0005: Loki mixin configuration improvements
Documentationbreadcrumb arrow Grafana Lokibreadcrumb arrow Communitybreadcrumb arrow Loki Improvement Documents (LIDs)breadcrumb arrow 0005: Loki mixin configuration improvements
Open source

0005: Loki mixin configuration improvements

Author: Alexandre Chouinard (Daazku@gmail.com)

Date: 03/2025

Sponsor(s): N/A

Type: Feature

Status: Draft

Related issues/PRs:

Thread from mailing list: N/A


Background

There is no easy way to set up dashboards and alerts for Loki on a pre-existing Prometheus stack that does not use the Prometheus Operator with a specific configuration.

The metrics selectors are hardcoded, making the dashboard unusable without manual modifications in many cases. It is assumed that job, cluster, namespace, container and/or a combination of other labels are present on metrics and have very specific values.

Problem Statement

This renders the dashboards and alerts unusable for setups that do not conform to the current assumptions about which label(s) should be present in the metrics.

A good example of that would be the “job” label used everywhere: job=~\"$namespace/bloom-planner\"
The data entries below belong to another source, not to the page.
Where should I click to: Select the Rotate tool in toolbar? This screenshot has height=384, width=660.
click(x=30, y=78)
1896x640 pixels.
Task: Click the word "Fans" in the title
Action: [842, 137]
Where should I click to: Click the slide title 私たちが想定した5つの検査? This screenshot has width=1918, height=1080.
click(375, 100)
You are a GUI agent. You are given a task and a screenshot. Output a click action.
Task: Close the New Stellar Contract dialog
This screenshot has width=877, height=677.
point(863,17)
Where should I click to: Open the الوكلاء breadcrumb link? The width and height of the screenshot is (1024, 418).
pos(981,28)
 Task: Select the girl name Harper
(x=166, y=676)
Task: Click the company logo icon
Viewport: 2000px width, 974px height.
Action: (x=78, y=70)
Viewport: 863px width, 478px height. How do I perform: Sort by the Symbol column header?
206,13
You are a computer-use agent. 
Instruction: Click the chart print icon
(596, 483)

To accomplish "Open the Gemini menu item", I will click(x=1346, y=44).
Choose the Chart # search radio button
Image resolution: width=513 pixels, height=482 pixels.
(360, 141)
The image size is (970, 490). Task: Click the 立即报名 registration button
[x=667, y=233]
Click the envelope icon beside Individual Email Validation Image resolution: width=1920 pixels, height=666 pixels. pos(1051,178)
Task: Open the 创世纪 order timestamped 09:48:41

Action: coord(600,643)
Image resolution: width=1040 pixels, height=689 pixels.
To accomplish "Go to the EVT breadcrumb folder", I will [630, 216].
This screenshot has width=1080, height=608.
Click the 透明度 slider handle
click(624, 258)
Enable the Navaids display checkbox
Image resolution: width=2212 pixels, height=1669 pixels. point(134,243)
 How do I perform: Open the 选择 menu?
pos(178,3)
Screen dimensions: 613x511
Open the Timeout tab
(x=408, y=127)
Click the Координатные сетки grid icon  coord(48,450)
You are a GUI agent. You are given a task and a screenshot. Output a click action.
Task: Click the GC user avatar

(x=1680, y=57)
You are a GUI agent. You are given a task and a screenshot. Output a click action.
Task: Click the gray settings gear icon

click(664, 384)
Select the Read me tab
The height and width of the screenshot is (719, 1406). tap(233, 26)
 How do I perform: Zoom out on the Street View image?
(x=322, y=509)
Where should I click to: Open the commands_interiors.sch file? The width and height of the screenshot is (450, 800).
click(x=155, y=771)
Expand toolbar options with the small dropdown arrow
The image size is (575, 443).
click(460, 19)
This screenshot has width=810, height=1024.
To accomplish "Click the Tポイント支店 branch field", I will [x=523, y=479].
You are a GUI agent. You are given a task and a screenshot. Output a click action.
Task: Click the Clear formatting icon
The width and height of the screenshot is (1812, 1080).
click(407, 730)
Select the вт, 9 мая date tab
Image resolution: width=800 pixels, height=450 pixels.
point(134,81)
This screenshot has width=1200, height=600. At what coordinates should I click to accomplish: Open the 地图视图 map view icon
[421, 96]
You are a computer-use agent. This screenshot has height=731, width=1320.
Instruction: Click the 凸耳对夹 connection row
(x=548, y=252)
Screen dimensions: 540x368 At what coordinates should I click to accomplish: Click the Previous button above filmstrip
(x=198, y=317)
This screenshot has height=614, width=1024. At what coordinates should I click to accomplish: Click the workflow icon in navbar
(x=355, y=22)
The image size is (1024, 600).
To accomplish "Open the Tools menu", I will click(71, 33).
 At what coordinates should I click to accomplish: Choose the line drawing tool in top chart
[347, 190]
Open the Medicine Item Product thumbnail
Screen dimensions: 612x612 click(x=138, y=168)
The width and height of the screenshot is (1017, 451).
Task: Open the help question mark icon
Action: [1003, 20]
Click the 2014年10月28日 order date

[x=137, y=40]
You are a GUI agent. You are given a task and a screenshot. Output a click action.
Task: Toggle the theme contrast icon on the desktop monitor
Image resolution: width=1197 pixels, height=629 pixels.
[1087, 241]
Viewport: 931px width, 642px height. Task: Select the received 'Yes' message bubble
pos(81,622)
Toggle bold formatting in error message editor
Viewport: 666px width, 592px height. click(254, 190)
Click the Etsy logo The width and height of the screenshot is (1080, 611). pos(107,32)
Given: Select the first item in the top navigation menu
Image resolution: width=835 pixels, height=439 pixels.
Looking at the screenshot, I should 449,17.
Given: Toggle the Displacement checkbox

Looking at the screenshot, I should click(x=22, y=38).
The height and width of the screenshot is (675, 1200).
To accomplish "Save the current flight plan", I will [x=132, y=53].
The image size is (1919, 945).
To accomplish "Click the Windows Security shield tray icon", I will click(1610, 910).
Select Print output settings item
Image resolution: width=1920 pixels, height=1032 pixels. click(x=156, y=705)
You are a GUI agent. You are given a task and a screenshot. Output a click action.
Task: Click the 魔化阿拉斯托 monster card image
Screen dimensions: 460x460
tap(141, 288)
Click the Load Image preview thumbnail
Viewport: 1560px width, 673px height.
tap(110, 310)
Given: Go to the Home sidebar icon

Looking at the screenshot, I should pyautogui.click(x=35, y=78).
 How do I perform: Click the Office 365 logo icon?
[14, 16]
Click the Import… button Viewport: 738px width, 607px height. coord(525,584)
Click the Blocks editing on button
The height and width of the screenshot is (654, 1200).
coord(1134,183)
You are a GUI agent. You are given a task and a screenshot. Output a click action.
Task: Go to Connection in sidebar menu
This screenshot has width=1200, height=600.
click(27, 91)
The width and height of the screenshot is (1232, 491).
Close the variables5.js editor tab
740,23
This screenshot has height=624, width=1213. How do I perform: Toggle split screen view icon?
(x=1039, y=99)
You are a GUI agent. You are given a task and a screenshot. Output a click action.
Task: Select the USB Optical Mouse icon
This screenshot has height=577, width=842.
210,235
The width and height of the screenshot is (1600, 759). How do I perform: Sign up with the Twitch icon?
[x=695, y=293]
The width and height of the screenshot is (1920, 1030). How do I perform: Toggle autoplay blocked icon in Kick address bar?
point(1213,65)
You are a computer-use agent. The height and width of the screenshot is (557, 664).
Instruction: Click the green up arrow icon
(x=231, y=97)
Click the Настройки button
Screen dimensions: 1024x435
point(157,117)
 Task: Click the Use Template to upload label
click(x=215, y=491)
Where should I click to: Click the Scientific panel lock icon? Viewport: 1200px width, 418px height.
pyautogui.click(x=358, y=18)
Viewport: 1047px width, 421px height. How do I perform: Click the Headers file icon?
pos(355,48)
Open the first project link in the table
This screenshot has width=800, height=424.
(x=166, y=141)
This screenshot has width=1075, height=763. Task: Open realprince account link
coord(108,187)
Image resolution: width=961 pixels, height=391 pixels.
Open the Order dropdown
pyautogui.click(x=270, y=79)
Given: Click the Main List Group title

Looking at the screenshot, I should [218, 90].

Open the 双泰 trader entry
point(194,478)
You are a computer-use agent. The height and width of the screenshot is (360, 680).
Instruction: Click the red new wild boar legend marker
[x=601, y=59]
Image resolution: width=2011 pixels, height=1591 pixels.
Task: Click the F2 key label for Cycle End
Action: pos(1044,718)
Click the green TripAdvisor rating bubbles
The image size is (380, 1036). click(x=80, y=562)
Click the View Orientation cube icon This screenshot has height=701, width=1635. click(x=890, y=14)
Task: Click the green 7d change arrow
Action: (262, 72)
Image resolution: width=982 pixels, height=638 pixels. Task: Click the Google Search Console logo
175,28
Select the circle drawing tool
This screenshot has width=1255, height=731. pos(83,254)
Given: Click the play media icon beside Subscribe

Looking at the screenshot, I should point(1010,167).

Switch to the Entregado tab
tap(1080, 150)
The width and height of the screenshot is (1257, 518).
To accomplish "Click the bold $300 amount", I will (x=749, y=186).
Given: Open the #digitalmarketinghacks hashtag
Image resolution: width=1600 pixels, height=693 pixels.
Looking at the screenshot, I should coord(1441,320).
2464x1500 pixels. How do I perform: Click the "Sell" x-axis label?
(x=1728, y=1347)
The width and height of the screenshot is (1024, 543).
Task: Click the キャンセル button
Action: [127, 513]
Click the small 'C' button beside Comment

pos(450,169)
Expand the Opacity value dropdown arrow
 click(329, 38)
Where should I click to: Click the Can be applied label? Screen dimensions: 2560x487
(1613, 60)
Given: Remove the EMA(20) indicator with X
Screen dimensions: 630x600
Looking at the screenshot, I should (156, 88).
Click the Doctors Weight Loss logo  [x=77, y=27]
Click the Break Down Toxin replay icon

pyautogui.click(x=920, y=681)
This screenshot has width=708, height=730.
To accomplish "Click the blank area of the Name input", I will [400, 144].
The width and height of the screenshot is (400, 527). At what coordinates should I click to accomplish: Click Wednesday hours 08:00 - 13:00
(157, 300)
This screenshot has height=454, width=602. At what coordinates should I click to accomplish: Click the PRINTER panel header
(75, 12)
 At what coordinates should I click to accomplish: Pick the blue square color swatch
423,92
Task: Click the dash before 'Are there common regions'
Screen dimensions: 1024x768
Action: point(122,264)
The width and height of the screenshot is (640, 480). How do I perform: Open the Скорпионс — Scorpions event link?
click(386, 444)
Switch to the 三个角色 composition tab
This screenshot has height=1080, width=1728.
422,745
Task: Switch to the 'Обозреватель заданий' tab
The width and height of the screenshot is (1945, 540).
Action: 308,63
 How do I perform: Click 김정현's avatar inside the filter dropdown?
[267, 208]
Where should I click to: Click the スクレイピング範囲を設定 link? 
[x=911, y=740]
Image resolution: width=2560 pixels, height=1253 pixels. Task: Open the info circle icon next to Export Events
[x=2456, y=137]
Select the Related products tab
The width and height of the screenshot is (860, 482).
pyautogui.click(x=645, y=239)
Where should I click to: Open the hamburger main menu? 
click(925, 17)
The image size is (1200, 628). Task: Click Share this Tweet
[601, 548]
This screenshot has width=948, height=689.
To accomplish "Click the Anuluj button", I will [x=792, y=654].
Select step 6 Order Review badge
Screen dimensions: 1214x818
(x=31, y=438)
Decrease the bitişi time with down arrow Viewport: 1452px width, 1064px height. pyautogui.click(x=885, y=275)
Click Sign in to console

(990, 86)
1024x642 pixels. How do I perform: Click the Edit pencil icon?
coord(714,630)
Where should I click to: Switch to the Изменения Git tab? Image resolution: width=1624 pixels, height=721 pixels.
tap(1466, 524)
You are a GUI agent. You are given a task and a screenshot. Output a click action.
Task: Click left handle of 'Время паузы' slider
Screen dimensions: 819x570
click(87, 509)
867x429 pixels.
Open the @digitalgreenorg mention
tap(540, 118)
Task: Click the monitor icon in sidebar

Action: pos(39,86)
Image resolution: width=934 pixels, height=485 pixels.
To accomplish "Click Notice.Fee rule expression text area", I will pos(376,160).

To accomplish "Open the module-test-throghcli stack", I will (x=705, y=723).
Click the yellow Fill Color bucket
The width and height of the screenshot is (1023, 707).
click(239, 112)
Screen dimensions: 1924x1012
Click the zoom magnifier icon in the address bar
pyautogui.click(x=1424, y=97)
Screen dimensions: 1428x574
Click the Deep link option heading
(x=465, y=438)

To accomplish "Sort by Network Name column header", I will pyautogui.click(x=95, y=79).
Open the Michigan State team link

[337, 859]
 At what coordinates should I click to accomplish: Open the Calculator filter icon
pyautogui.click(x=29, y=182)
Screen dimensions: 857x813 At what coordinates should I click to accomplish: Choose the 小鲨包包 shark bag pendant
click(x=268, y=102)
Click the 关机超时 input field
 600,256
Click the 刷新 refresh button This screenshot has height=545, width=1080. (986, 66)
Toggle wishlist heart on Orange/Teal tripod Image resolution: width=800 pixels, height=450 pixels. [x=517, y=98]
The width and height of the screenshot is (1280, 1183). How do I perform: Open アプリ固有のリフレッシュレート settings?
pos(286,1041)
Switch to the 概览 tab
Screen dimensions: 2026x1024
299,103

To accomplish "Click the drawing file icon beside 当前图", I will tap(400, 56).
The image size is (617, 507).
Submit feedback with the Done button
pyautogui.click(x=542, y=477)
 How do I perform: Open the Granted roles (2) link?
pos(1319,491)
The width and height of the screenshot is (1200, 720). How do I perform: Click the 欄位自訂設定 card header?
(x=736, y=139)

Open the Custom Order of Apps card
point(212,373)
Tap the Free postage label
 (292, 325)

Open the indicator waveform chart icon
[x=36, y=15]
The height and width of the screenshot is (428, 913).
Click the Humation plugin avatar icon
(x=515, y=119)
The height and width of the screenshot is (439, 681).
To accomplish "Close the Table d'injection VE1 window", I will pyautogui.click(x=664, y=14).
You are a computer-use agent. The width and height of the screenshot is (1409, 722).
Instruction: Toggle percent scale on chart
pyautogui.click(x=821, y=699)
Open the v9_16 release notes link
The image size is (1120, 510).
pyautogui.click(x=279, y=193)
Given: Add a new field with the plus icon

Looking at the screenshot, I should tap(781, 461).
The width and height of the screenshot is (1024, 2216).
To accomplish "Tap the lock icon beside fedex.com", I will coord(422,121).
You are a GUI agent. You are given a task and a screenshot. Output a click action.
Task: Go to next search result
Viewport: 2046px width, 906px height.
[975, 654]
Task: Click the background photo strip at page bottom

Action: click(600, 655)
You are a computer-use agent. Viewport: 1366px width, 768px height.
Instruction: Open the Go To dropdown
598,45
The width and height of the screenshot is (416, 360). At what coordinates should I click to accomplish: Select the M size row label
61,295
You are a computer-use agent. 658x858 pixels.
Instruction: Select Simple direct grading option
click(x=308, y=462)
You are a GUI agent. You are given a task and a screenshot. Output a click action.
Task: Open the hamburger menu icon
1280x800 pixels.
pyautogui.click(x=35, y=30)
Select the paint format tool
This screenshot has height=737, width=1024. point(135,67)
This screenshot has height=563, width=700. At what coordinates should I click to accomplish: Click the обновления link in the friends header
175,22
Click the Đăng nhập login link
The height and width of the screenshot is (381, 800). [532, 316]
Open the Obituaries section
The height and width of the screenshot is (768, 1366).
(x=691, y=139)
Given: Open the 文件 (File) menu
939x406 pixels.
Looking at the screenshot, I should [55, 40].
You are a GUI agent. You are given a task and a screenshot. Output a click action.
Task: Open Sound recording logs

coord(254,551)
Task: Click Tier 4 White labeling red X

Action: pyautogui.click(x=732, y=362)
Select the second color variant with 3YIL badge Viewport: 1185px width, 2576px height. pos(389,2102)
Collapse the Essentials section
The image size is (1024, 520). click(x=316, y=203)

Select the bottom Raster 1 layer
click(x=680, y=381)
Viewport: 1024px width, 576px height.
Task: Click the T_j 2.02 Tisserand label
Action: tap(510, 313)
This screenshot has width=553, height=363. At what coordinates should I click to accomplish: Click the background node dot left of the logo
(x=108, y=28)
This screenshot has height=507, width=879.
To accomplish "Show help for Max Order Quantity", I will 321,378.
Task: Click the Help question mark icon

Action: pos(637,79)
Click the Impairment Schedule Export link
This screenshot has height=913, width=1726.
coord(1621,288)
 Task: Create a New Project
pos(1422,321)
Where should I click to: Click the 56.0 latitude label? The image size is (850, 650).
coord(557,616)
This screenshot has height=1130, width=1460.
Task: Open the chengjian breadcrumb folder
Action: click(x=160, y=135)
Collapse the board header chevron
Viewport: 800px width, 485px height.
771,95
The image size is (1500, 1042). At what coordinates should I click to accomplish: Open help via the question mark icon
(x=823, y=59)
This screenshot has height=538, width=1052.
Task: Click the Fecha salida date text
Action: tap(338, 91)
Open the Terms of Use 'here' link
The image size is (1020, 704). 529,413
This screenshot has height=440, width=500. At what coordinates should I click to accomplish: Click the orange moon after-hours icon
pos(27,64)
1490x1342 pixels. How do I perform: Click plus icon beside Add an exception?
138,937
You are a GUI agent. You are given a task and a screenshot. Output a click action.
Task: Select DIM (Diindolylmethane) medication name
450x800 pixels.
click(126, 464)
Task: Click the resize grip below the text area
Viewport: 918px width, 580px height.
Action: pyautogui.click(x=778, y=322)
Usually the job label refer to the task name used to scrape the targets, as per Prometheus documentation, and in k8s, if you are not using prometheus-operator with ServiceMonitor, it’s pretty common to have something like this as a scraping config:

        - job_name: "kubernetes-pods" # Can actually be anything you want.
          kubernetes_sd_configs:
            - role: pod
          relabel_configs:
            # Cluster label is "required" by kubernetes-mixin dashboards
            - target_label: cluster
              replacement: '${cluster_label}'
            ...

which would scrape all pods and yield something like:

up{job="kubernetes-pods", ...}

Right off the bat, that makes the dashboards unusable because it’s incompatible with what is hardcoded in the dashboards and alerts.

Goals

Ideally, selectors should default to the values required internally by Grafana but remain configurable so users can tailor them to their setup.

A good example of this is how kubernetes-monitoring/kubernetes-mixin did it: https://github.com/kubernetes-monitoring/kubernetes-mixin/blob/1fa3b6731c93eac6d5b8c3c3b087afab2baabb42/config.libsonnet#L20-L33 Every possible selector is configurable and thus allow for various setup to properly work.

The structure is already there to support this. It just has not been leveraged properly.

Non-Goals (optional)

It would be desirable to create some automated checks verifying that all metrics used in dashboard and alerts are using the proper selector(s) from the configuration. There are many issues in the repository about new dashboards or dashboard updates not using the proper labels on metrics.

Proposals

Proposal 0: Do nothing

This forces the community to either manually edit the dashboards/alerts or conform to a specific metric collection approach for Loki.

Proposal 1: Allow metrics label selectors to be configurable

This will require a good amount of refactoring.

It allows easier adoption of the “official” dashboards and alerts by the community.

Define once, reuse everywhere. (Currently, updating requires extensive search and replace.)

Other Notes

If this proposal is accepted, I am willing to do the necessary work to move it forward.